On the ORC side, I shepherded important contributions to the library including the C++ writer and Libhdfs++. I also made significant improvements to its build system. One of the improvements includes extending the external third-party library dependency management. This enabled the ORC library to integrate into a variety of build environments.
On the Parquet side, I was one of the early developers to start the C++ implementation (parquet-cpp). I designed and developed various core components of the library including statistics and metadata. I made significant improvements to the buffer management, which helped reduce memory allocations by 75%. Implementing the Parquet Specification in C++ was interesting and challenging since it enabled the optimization of explicit memory allocations, in-memory layout, and use of SIMD intrinsics.
These C++ implementations have been designed and developed to cater to real-world use cases and workloads. Products such a Vertica can now query and export these file formats in a scalable manner.
My other contributions to these projects include ensuring compatibility between the Java and C++ implementations of the ORC and parquet specification, since compatibility can break at various levels, including the use of native libraries in the code and other known issues.
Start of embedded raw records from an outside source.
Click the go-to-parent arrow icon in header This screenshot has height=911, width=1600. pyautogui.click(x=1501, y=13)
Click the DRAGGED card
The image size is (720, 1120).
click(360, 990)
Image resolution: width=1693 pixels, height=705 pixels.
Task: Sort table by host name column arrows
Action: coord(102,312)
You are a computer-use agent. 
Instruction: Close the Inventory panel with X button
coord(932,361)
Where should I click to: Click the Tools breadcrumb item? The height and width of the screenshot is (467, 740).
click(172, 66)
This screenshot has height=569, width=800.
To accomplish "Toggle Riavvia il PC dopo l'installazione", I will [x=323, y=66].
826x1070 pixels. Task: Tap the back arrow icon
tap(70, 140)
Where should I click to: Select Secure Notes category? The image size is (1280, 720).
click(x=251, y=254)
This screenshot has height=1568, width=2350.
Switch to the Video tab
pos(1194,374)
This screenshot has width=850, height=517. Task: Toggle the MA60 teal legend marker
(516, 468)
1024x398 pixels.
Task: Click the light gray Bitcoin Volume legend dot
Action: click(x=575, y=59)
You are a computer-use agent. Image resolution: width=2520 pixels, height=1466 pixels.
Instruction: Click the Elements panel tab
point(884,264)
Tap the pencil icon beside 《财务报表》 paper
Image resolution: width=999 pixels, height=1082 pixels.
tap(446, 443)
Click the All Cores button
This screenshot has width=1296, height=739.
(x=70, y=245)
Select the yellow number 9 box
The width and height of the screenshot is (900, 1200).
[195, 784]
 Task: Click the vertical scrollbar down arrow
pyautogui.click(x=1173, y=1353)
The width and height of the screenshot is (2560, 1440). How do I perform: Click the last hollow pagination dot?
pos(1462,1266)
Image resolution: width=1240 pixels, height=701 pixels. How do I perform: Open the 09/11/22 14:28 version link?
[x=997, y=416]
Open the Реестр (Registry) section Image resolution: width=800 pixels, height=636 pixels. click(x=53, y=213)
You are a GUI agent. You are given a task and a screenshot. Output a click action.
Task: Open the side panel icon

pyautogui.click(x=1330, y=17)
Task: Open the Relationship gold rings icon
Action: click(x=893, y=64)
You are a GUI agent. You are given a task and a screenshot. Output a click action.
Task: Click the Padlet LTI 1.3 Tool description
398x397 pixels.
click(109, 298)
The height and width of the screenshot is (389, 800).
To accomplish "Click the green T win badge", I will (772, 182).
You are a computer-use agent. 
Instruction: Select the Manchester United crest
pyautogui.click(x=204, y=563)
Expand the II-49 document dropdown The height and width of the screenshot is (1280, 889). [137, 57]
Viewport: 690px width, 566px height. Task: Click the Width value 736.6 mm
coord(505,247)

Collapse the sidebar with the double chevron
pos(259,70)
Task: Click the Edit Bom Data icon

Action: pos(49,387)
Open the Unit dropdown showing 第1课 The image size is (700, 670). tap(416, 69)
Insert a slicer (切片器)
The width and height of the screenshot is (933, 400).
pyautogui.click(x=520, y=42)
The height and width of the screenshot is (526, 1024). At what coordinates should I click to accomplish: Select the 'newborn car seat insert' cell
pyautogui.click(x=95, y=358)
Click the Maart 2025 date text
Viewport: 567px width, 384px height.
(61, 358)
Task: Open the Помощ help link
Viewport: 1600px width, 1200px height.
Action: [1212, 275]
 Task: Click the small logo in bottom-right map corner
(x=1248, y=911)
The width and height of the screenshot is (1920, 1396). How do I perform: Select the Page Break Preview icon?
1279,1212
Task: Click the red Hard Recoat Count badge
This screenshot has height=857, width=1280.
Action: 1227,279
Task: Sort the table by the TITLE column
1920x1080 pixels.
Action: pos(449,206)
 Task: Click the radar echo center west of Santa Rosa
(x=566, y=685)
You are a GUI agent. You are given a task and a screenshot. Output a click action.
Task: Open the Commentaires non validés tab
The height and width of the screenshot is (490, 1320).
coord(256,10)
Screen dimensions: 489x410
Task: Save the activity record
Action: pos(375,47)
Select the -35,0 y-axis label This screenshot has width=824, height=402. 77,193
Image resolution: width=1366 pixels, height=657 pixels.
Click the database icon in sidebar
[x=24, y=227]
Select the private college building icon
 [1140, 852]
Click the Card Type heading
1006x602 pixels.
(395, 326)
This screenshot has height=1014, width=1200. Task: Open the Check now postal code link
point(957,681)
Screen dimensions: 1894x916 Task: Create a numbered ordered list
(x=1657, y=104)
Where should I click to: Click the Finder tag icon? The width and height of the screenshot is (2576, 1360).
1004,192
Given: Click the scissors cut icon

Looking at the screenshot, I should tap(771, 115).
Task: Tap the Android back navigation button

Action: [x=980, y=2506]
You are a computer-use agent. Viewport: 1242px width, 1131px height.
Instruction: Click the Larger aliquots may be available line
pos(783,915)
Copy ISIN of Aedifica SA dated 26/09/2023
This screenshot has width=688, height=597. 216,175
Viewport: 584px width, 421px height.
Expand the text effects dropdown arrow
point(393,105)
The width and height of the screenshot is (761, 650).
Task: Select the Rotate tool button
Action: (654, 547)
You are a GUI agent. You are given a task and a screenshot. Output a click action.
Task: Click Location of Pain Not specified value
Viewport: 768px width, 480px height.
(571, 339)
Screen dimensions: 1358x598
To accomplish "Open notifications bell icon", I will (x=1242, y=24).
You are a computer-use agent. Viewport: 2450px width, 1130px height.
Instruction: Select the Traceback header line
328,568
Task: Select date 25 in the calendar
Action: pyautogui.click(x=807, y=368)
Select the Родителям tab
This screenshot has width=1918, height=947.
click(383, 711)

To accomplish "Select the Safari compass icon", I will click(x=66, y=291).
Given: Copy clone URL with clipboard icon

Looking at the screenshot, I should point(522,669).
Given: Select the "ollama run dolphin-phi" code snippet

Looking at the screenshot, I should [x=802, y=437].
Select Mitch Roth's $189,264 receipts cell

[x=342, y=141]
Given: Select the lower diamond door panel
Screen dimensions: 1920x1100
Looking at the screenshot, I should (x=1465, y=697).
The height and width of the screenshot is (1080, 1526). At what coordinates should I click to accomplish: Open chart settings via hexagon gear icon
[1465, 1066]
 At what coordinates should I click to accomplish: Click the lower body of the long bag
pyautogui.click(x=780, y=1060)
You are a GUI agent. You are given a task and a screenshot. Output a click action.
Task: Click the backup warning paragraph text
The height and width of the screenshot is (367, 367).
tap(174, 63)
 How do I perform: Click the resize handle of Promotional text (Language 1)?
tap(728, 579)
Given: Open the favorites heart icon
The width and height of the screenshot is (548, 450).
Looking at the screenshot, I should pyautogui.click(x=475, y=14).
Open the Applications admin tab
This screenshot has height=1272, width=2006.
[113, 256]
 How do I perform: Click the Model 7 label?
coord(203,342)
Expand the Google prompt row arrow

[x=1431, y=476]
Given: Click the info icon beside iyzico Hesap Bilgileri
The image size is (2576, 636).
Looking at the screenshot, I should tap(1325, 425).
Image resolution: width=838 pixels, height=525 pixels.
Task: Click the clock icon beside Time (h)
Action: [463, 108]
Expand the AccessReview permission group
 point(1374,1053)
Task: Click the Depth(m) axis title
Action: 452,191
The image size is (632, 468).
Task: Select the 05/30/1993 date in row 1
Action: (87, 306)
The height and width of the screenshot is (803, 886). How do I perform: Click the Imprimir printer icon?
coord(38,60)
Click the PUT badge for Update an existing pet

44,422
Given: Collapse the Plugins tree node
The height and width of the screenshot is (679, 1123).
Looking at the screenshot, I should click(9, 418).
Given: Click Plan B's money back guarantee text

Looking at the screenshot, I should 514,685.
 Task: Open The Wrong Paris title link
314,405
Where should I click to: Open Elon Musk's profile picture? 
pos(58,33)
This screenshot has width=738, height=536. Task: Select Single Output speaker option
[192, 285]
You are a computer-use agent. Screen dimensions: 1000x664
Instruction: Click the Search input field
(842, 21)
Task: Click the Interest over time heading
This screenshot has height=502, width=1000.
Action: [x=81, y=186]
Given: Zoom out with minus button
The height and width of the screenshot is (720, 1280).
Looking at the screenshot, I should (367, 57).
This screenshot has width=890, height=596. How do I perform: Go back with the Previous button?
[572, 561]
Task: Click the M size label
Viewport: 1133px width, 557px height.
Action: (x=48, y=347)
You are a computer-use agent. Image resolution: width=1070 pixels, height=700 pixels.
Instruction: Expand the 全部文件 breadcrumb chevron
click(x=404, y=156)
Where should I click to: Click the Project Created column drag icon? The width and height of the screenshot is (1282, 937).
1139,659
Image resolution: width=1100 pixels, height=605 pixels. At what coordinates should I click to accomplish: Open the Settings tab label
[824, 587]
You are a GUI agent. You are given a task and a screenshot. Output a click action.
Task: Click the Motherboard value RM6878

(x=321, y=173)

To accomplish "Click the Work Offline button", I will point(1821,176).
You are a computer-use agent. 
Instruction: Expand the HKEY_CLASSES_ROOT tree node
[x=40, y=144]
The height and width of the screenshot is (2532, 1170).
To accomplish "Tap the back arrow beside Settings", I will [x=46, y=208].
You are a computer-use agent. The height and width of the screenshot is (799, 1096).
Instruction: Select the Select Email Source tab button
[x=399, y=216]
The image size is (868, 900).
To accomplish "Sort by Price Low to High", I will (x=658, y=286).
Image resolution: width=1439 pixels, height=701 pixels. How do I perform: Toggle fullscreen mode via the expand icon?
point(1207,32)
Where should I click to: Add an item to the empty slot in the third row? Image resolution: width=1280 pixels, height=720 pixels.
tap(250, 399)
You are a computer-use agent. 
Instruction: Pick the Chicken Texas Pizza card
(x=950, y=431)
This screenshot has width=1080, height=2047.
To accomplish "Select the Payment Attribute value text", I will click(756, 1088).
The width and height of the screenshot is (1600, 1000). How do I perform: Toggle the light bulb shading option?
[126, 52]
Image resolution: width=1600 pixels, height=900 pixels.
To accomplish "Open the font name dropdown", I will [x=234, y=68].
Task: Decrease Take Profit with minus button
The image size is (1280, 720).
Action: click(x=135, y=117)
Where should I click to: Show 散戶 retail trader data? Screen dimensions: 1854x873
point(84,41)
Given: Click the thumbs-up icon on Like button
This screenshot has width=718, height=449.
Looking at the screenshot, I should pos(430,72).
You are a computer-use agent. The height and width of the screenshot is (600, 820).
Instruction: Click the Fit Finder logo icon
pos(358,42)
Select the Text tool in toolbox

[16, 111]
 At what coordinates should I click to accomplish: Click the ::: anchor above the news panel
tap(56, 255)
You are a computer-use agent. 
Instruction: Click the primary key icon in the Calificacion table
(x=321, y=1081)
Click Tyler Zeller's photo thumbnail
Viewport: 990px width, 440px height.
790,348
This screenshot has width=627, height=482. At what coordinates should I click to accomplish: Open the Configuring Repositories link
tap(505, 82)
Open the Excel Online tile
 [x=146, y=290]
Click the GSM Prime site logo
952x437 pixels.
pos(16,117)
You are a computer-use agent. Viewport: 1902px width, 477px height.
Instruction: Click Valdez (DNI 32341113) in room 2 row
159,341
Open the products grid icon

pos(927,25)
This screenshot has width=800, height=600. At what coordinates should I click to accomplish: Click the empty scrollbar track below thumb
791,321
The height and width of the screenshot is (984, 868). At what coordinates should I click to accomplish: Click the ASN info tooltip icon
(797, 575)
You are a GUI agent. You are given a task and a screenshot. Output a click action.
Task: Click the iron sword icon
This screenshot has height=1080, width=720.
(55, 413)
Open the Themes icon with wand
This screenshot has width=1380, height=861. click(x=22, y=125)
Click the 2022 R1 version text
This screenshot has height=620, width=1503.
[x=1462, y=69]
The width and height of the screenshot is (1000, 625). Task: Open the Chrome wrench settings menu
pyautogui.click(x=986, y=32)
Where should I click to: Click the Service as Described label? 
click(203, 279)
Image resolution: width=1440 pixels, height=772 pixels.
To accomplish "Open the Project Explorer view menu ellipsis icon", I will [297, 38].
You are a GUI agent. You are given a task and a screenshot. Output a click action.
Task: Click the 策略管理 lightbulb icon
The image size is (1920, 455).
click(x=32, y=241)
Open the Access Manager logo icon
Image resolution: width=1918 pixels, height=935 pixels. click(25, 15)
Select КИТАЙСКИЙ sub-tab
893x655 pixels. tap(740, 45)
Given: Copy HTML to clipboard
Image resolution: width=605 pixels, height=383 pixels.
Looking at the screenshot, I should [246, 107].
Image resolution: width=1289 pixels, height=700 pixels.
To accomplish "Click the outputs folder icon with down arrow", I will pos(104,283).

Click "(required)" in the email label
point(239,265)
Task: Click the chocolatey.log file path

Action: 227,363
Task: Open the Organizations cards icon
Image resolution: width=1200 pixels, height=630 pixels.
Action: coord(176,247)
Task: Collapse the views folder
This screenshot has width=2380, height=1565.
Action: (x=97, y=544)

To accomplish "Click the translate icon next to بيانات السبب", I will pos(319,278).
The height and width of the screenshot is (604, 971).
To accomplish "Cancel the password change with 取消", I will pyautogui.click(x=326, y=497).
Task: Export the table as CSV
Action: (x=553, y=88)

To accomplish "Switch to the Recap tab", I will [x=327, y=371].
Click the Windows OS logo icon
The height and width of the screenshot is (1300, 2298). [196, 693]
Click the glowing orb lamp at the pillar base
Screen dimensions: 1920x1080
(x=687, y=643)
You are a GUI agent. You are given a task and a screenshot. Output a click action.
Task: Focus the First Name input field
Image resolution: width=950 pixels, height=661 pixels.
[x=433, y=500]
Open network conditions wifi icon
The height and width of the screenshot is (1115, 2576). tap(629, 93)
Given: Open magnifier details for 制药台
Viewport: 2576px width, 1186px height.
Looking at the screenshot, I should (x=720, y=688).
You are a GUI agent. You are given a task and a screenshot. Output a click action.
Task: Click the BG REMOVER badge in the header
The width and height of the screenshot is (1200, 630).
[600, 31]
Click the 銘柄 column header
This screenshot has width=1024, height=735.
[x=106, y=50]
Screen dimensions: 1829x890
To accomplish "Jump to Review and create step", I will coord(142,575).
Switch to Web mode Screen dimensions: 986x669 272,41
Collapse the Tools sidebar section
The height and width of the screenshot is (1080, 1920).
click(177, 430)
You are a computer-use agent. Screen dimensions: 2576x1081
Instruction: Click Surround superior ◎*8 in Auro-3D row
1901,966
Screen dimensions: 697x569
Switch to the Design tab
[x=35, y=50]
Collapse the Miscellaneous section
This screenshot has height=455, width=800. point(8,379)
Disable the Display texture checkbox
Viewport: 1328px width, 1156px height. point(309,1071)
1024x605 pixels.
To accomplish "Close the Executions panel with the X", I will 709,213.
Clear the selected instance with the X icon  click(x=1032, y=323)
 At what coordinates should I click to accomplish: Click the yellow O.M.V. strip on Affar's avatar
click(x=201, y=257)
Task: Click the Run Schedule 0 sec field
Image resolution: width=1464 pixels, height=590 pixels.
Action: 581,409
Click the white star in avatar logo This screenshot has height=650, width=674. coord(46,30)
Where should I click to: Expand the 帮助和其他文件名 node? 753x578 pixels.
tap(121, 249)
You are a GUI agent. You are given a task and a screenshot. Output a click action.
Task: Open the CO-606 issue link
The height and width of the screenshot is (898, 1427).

Deepak Majeti is a systems software engineer at Vertica where he makes several important contributions to the Vertica SQL on Hadoop project. He is also a PMC member of Apache ORC Project and a committer for the Apache Parquet Project. Deepak’s interests lie in getting the best from HPC and big data and building scalable, high-performance, and energy-efficient data analytics tools for modern computer architectures. Deepak holds a Ph.D. in the high-performance computing (HPC) domain from Rice University.